## SOURCE PASSAGE
>>>
Advanced: String Operations
----------------------------

.. code-block:: python

   import pandas as pd

   data = {
       'Name': ['Alice Smith', 'Bob JONES', 'charlie brown'],
       'Email': ['alice@email.com', 'BOB@EMAIL.COM', 'charlie@email.com']
   }

   df = pd.DataFrame(data)

   # String methods
   df['Name_Upper'] = df['Name'].str.upper()
   df['Name_Lower'] = df['Name'].str.lower()
   df['First_Name'] = df['Name'].str.split().str[0]
   df['Email_Domain'] = df['Email'].str.split('@').str[1]
   df['Name_Length'] = df['Name'].str.len()

   print(df)

--------------

Tasks
-----

**Task 1: Personal Life Choices Analyzer**

Create a DataFrame called ``LifeChoicesTracker`` with at least 10 rows containing: Decision, Confidence_Level (1-10), Regret_Factor (1-10), Friends_Who_Warned_You, Time_Until_Realization (days). Calculate: (a) Correlation between all numerical columns, (b) Average regret factor, (c) Decisions where Confidence > 7 but Regret > 7, (d) Total warnings ignored.

*Hint:* Use ``df.corr()`` for correlation matrix. Use filtering: ``df[(df['Confidence_Level'] > 7) & (df['Regret_Factor'] > 7)]``.

**Task 2: Student Grade Management System**

Create a DataFrame with 15 students having: Name, Roll_No, Python, Java, WebDev, Database marks. Calculate: (a) Total and Average for each student, (b) Assign grades (A/B/C/D/F), (c) Find top 3 students, (d) Calculate subject-wise averages, (e) Find students below 60% average.

*Hint:* Add columns using ``df['Total'] = df[['Python', 'Java', 'WebDev', 'Database']].sum(axis=1)``. Use ``nlargest()`` for top students.

**Task 3: Time Tracking Reality Check**

Create a DataFrame with activities: Activity, Claimed_Hours, Actual_Hours for activities like Studying, Gaming, Social Media, Sleep, Productive Procrastination. Calculate: (a) Self-deception margin (Claimed - Actual), (b) Total claimed vs actual hours, (c) Activities where Claimed > Actual, (d) Biggest self-deception.

*Hint:* Add column: ``df['Deception'] = df['Claimed_Hours'] - df['Actual_Hours']``. Use ``idxmax()`` to find biggest deception.

**Task 4: Multi-City Student Performance**

Create a DataFrame with 20 students from 4 cities with Grade and Attendance. Use ``groupby()`` to calculate: (a) Average grade per city, (b) Average attendance per city, (c) City with highest performance, (d) Count of students per city, (e) Find city where attendance is high but grades are low.

*Hint:* Use ``groupby('City').agg({'Grade': 'mean', 'Attendance': 'mean'})``. Compare rankings of cities by grade vs attendance.
<<<
## RECORDED INFORMATION
>>>
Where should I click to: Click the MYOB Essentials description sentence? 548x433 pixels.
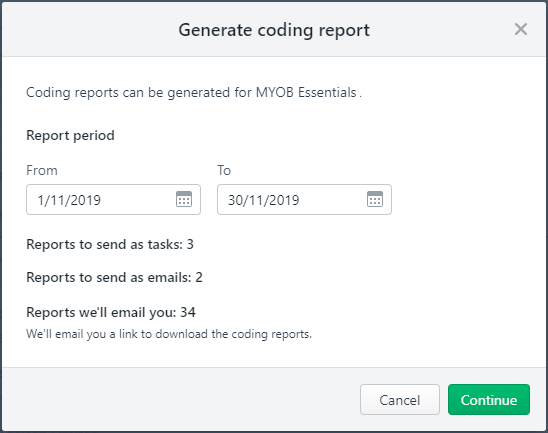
<<<
## PROBLEM REQUIREMENTS
Can you retype the pandas tutorial text from "Create a DataFrame with 20" up to and including "grade vs attendance."? This material comes from a different source than the pandas tutorial text.

## RESULT FOR THIS EXERCISE
Create a DataFrame with 20 students from 4 cities with Grade and Attendance. Use ``groupby()`` to calculate: (a) Average grade per city, (b) Average attendance per city, (c) City with highest performance, (d) Count of students per city, (e) Find city where attendance is high but grades are low.

*Hint:* Use ``groupby('City').agg({'Grade': 'mean', 'Attendance': 'mean'})``. Compare rankings of cities by grade vs attendance.